The film follows on from Purple Rain insofar as Prince is still competing with Morris Day to see who is the king of night time entertainment in Minneapolis. It’s a dubious title – rather like being the most interesting person to work in the accountancy department – but there you go. Only now Prince and Day don’t just play in bands: they each own a club, and are in direct financial competition with one another. Day hatches a plan to get rid of Prince and take over his club (which is called the Glam Slam, of course).
Prince, though, isn’t too fussed; he’s more interested in getting all philosophical and spends most of the film running about with his poet girlfriend Aura. Of course, Prince can’t show any actual sex because God hates sex, so instead we get endless intellectual foreplay where Aura reads her poetry and Prince looks all doe-eyed (it really is unbearable). Occasionally the whole thing stops so a song can be shoehorned in (these are the good bits).
To settle the matter Prince challenges Day to a winner-takes-all battle of the bands. At first it looks like Prince will lose because Day and his band The Time are so unstoppably hot. But then he realises he can win by singing a hymn (I shit you not). So, the film ends with Prince belting out an ode to God before he and Day decide to put aside their rivalry and be best buddies forever. Oh, and then Aura gets run over and killed for no reason (I guess he couldn’t resist having a least one moment of violence).

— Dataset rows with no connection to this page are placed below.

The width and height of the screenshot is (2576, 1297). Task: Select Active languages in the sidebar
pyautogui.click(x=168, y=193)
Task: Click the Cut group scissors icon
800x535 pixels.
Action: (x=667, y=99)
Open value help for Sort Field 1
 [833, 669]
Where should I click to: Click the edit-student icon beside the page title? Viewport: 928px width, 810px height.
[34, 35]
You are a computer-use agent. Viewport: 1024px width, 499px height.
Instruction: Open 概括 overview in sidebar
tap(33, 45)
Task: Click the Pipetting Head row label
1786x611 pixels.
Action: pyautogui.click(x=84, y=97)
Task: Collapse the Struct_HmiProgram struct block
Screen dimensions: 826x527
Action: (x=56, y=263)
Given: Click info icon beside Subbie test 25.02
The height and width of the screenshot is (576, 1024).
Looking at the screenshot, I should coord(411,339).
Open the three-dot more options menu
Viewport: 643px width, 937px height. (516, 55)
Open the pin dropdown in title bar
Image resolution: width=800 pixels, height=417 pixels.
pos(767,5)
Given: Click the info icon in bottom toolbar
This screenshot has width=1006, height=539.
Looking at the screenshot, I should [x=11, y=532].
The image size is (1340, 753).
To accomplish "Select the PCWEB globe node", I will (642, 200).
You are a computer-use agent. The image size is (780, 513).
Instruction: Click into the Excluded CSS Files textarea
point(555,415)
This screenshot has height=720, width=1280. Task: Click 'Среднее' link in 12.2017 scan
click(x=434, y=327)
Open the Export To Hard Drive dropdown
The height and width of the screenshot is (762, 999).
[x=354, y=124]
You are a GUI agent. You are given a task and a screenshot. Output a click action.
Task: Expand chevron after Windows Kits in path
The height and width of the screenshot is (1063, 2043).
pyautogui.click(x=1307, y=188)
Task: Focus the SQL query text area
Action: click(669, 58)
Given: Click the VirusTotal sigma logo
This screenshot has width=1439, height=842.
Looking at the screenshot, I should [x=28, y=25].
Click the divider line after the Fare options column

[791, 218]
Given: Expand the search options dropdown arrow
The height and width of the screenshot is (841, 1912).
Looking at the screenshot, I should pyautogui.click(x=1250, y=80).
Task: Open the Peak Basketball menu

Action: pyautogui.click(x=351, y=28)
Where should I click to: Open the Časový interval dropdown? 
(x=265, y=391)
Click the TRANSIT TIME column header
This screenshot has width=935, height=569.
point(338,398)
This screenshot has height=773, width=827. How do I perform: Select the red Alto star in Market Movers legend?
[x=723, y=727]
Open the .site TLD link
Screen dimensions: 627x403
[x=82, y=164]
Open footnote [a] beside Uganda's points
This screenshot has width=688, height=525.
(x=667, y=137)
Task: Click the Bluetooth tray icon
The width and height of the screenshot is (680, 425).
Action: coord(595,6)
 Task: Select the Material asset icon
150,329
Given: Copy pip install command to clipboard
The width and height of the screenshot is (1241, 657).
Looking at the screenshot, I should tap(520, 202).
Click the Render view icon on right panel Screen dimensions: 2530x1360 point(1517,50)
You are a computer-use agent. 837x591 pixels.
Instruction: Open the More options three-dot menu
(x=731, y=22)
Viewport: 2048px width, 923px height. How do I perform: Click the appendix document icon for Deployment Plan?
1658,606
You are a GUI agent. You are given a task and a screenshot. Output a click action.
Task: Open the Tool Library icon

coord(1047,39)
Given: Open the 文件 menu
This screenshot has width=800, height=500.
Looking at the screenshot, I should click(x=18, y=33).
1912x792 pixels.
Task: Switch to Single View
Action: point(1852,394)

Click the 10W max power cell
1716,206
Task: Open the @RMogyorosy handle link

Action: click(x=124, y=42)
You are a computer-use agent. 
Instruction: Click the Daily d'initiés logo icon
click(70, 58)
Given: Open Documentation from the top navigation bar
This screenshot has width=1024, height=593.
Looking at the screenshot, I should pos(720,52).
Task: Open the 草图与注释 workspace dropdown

What else can I say about Graffiti Bridge? It is the sort of film that simply doesn’t get made anymore. Major artists of the day like Beyoncé are simply too self aware, and have too many artistic advisors, to ever make something so shockingly awful. Instead, they’d probably turn out something with tons of high-concept shots and production tricks to cover up the fact it was ultimately bland and banal.
So let’s be fair to Prince: the man took risks. He tried to make something that was arty, interesting and that made a statement (although god knows what that statement was). Sure, he failed – heck, he failed miserably – but that’s okay, because failures have to happen if you’re going to make anything meaningful. I for one admire him for that… but I’m also glad I’ll never have to watch another one of his films ever again. Rest in peace, sweet Prince.